The inclusions observed in our patient were large, hyaline bodies occupying the entire cytoplasm, resulting in a ground-glass appearance. This morphology is consistent with Type II inclusions. Neither the characteristics of Type I inclusions, such as irregular borders, a clear halo surrounding the inclusion or an acicular shape, nor the findings consistent with Type III inclusions [round, eosinophilic globules with a clear halo around] were present in our patient. Electron microscopy revealed homogenous, granular material within dilated ER, which are also the characteristics of Type II inclusions. Tubular structures found in Type I and partially in Type III inclusions were not present either. These findings allowed us to consider the patient's inclusions to be Type II.

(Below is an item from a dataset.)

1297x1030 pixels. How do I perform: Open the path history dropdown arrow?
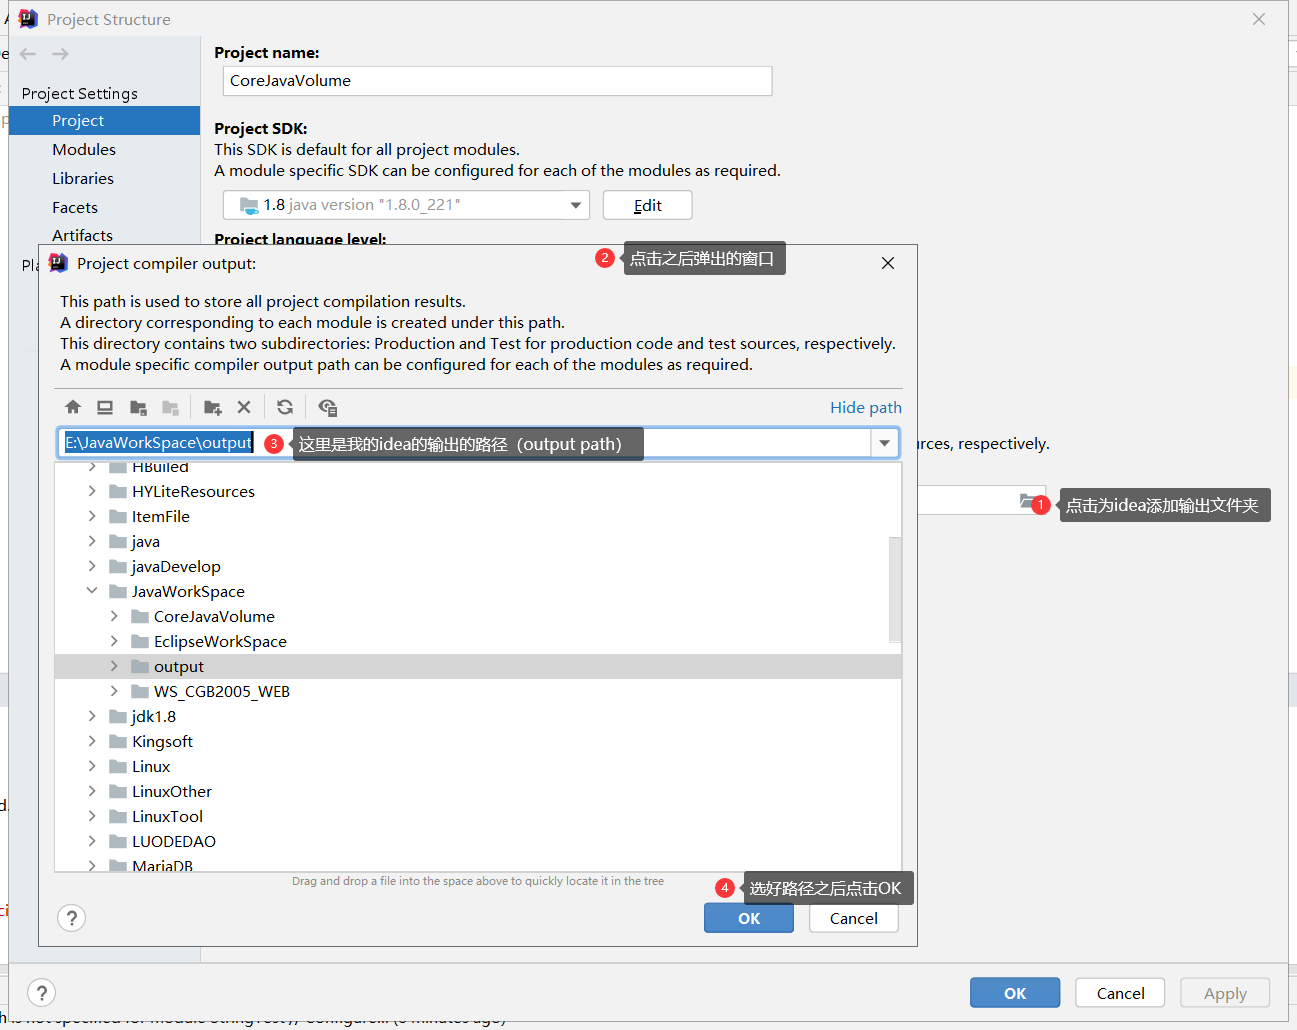point(884,443)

In the first biopsy, fibrinogen storage was accompanied with accumulation of complement 4 and α fetoprotein. This simultaneous deposition of multiple proteins destined for secretion indicates a dysfunction in the secretory apparatus, rather than the retention of a single mutant protein . Callea et al., claimed that this finding may help distinguish between the acquired and congenital forms of the disease . A single, genetically abnormal protein cannot be translocated from RER to smooth endoplasmic reticulum (SER), therefore it accumulates in RER . This type of selective and exclusive retention of fibrinogen defines the congenital and the more frequent form of the disease. On the other hand, structurally normal proteins can get trapped in RER, SER and/or secretory vesicles due to a secretory dysfunction, which might be caused by exogenous agents like alcohol, and by drugs such as colchicine . Thus in our case, a drug-induced, acquired form of fibrinogen storage is further supported by the above findings as well as the dramatic resolution of histopathologic and biochemical parameters after cessation of estrogen administration.

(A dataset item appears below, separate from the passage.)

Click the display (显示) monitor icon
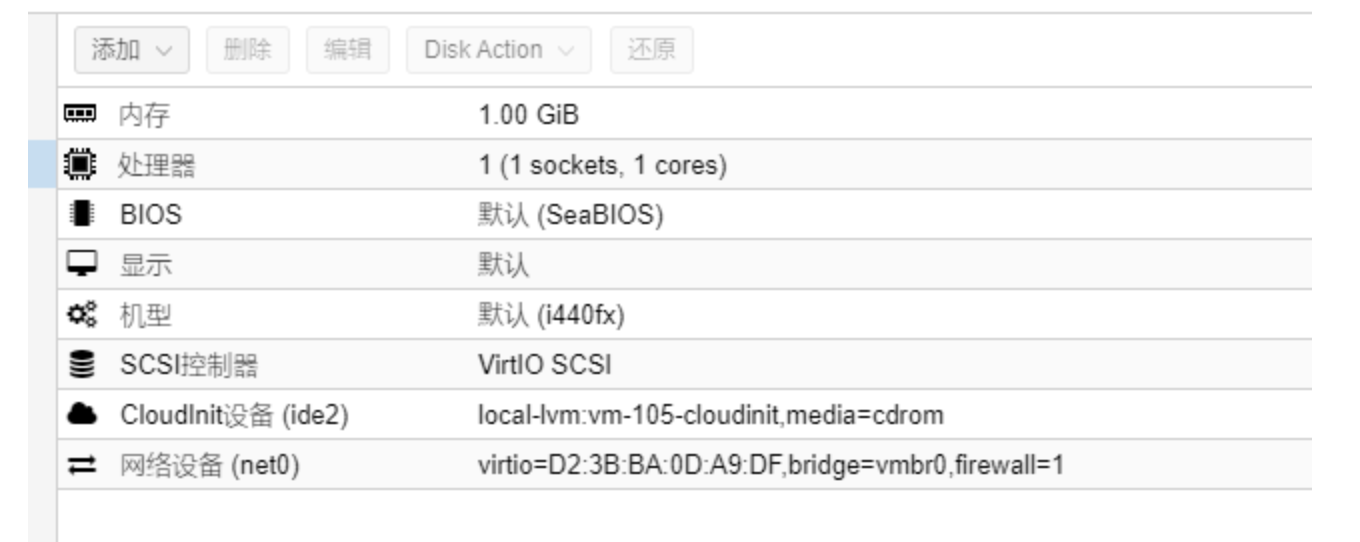 (80, 265)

We ascribed the findings of chronic hepatitis and mild fibrotic activity in our patient to fibrinogen storage. Indeed, cases without hypofibrinogenemia, as well as those with hereditary hypofibrinogenemia and those that have a mutational basis, were shown to develop chronic hepatitis, fibrosis or cirrhosis, in the literature [3, 4, 8, 9]. Importantly, low levels of fibrinogen does not necessarily accompany the hepatic storage of fibrinogen, which was the case in our patient. This may also support the secondary, acquired nature of the disease.
Relying on the results explained above, we conclude that, in our patient an oral regimen of estrogen is associated with fibrinogen storage disorder. To our knowledge, this is the first case reported to date to show hepatic fibrinogen storage secondary to estrogen ingestion. The liver biopsies of patients with idiopathic liver enzyme abnormalities should be carefully evaluated for cytoplasmic inclusion bodies and, although rare, fibrinogen deposits.